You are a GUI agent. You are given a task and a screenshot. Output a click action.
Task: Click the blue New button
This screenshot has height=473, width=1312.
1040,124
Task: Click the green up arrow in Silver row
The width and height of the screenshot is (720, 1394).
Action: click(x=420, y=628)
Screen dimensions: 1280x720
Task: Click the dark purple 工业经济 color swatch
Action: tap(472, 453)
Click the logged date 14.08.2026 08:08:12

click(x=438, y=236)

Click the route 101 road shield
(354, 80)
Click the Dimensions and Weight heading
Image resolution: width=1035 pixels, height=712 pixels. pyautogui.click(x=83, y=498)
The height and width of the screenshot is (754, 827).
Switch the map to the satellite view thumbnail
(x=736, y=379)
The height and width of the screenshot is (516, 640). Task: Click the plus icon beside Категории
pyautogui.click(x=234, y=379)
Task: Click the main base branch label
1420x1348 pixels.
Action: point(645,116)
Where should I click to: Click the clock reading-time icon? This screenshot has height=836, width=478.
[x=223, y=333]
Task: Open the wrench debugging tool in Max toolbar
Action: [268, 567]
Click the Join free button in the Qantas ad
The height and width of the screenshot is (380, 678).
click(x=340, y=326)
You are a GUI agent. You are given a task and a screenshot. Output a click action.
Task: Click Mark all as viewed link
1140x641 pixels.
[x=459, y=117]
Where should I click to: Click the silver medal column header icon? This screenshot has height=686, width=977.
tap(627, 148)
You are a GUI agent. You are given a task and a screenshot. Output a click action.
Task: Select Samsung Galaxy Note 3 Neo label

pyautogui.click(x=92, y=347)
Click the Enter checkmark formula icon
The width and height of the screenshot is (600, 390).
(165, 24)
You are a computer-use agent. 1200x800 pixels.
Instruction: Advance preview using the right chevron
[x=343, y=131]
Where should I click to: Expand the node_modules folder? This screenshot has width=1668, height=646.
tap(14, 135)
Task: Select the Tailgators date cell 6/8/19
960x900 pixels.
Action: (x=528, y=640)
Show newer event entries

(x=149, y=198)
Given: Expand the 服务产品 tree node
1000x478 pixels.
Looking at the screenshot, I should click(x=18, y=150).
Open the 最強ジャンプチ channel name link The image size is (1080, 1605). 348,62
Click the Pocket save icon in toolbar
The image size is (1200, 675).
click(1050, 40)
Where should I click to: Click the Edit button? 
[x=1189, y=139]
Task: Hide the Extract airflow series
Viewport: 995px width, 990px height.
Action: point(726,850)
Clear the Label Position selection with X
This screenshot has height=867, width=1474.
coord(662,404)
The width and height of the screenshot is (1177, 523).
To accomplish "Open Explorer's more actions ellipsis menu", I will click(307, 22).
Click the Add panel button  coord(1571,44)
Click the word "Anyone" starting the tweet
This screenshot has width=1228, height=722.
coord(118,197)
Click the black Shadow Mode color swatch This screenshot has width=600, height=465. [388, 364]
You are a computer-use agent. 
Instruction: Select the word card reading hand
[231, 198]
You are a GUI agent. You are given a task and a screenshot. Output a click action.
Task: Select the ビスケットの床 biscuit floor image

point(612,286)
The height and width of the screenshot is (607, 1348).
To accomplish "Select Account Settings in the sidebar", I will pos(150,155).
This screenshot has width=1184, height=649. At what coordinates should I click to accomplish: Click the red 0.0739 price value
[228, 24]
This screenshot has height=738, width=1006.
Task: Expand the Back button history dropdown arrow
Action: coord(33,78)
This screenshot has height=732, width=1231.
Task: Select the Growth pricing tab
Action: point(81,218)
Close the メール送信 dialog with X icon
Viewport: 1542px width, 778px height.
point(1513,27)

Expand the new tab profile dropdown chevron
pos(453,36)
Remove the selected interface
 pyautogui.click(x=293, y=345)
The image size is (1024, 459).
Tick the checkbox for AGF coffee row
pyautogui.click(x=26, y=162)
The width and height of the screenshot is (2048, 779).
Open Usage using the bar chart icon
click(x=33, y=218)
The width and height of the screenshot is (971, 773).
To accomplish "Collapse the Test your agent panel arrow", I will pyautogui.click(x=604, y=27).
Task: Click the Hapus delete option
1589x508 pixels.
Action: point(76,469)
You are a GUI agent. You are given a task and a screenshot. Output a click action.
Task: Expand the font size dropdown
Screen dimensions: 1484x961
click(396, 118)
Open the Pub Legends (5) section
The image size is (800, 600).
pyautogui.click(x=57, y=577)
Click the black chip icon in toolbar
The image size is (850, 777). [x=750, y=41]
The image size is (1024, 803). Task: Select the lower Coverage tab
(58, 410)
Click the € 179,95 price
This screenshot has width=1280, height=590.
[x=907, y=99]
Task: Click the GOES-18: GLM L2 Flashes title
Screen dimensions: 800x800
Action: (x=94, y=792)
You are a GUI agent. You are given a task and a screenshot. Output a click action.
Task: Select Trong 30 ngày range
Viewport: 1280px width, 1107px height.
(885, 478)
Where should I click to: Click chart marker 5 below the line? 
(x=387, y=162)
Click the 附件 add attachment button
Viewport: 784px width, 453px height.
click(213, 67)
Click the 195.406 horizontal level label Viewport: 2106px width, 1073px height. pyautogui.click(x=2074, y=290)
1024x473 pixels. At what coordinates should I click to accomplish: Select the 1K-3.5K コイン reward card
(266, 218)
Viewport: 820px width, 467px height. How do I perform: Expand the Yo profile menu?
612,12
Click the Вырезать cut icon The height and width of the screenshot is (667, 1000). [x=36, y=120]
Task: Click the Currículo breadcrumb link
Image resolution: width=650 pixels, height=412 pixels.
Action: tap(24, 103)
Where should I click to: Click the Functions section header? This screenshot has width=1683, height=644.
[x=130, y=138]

▶ _Your instructions_
Your reply should repeat the entries above in full, with every character intact.

▶ _Solution_
You are a GUI agent. You are given a task and a screenshot. Output a click action.
Task: Click the blue New button
This screenshot has height=473, width=1312.
1040,124
Task: Click the green up arrow in Silver row
The width and height of the screenshot is (720, 1394).
Action: click(x=420, y=628)
Screen dimensions: 1280x720
Task: Click the dark purple 工业经济 color swatch
Action: tap(472, 453)
Click the logged date 14.08.2026 08:08:12

click(x=438, y=236)

Click the route 101 road shield
(354, 80)
Click the Dimensions and Weight heading
Image resolution: width=1035 pixels, height=712 pixels. pyautogui.click(x=83, y=498)
The height and width of the screenshot is (754, 827).
Switch the map to the satellite view thumbnail
(x=736, y=379)
The height and width of the screenshot is (516, 640). Task: Click the plus icon beside Категории
pyautogui.click(x=234, y=379)
Task: Click the main base branch label
1420x1348 pixels.
Action: point(645,116)
Where should I click to: Click the clock reading-time icon? This screenshot has height=836, width=478.
[x=223, y=333]
Task: Open the wrench debugging tool in Max toolbar
Action: [268, 567]
Click the Join free button in the Qantas ad
The height and width of the screenshot is (380, 678).
click(x=340, y=326)
You are a GUI agent. You are given a task and a screenshot. Output a click action.
Task: Click Mark all as viewed link
1140x641 pixels.
[x=459, y=117]
Where should I click to: Click the silver medal column header icon? This screenshot has height=686, width=977.
tap(627, 148)
You are a GUI agent. You are given a task and a screenshot. Output a click action.
Task: Select Samsung Galaxy Note 3 Neo label

pyautogui.click(x=92, y=347)
Click the Enter checkmark formula icon
The width and height of the screenshot is (600, 390).
(165, 24)
You are a computer-use agent. 1200x800 pixels.
Instruction: Advance preview using the right chevron
[x=343, y=131]
Where should I click to: Expand the node_modules folder? This screenshot has width=1668, height=646.
tap(14, 135)
Task: Select the Tailgators date cell 6/8/19
960x900 pixels.
Action: (x=528, y=640)
Show newer event entries

(x=149, y=198)
Given: Expand the 服务产品 tree node
1000x478 pixels.
Looking at the screenshot, I should click(x=18, y=150).
Open the 最強ジャンプチ channel name link The image size is (1080, 1605). 348,62
Click the Pocket save icon in toolbar
The image size is (1200, 675).
click(1050, 40)
Where should I click to: Click the Edit button? 
[x=1189, y=139]
Task: Hide the Extract airflow series
Viewport: 995px width, 990px height.
Action: point(726,850)
Clear the Label Position selection with X
This screenshot has height=867, width=1474.
coord(662,404)
The width and height of the screenshot is (1177, 523).
To accomplish "Open Explorer's more actions ellipsis menu", I will click(307, 22).
Click the Add panel button  coord(1571,44)
Click the word "Anyone" starting the tweet
This screenshot has width=1228, height=722.
coord(118,197)
Click the black Shadow Mode color swatch This screenshot has width=600, height=465. [388, 364]
You are a computer-use agent. 
Instruction: Select the word card reading hand
[231, 198]
You are a GUI agent. You are given a task and a screenshot. Output a click action.
Task: Select the ビスケットの床 biscuit floor image

point(612,286)
The height and width of the screenshot is (607, 1348).
To accomplish "Select Account Settings in the sidebar", I will pos(150,155).
This screenshot has width=1184, height=649. At what coordinates should I click to accomplish: Click the red 0.0739 price value
[228, 24]
This screenshot has height=738, width=1006.
Task: Expand the Back button history dropdown arrow
Action: coord(33,78)
This screenshot has height=732, width=1231.
Task: Select the Growth pricing tab
Action: point(81,218)
Close the メール送信 dialog with X icon
Viewport: 1542px width, 778px height.
point(1513,27)

Expand the new tab profile dropdown chevron
pos(453,36)
Remove the selected interface
 pyautogui.click(x=293, y=345)
The image size is (1024, 459).
Tick the checkbox for AGF coffee row
pyautogui.click(x=26, y=162)
The width and height of the screenshot is (2048, 779).
Open Usage using the bar chart icon
click(x=33, y=218)
The width and height of the screenshot is (971, 773).
To accomplish "Collapse the Test your agent panel arrow", I will pyautogui.click(x=604, y=27).
Task: Click the Hapus delete option
1589x508 pixels.
Action: point(76,469)
You are a GUI agent. You are given a task and a screenshot. Output a click action.
Task: Expand the font size dropdown
Screen dimensions: 1484x961
click(396, 118)
Open the Pub Legends (5) section
The image size is (800, 600).
pyautogui.click(x=57, y=577)
Click the black chip icon in toolbar
The image size is (850, 777). [x=750, y=41]
The image size is (1024, 803). Task: Select the lower Coverage tab
(58, 410)
Click the € 179,95 price
This screenshot has width=1280, height=590.
[x=907, y=99]
Task: Click the GOES-18: GLM L2 Flashes title
Screen dimensions: 800x800
Action: (x=94, y=792)
You are a GUI agent. You are given a task and a screenshot. Output a click action.
Task: Select Trong 30 ngày range
Viewport: 1280px width, 1107px height.
(885, 478)
Where should I click to: Click chart marker 5 below the line? 
(x=387, y=162)
Click the 附件 add attachment button
Viewport: 784px width, 453px height.
click(213, 67)
Click the 195.406 horizontal level label Viewport: 2106px width, 1073px height. pyautogui.click(x=2074, y=290)
1024x473 pixels. At what coordinates should I click to accomplish: Select the 1K-3.5K コイン reward card
(266, 218)
Viewport: 820px width, 467px height. How do I perform: Expand the Yo profile menu?
612,12
Click the Вырезать cut icon The height and width of the screenshot is (667, 1000). [x=36, y=120]
Task: Click the Currículo breadcrumb link
Image resolution: width=650 pixels, height=412 pixels.
Action: tap(24, 103)
Where should I click to: Click the Functions section header? This screenshot has width=1683, height=644.
[x=130, y=138]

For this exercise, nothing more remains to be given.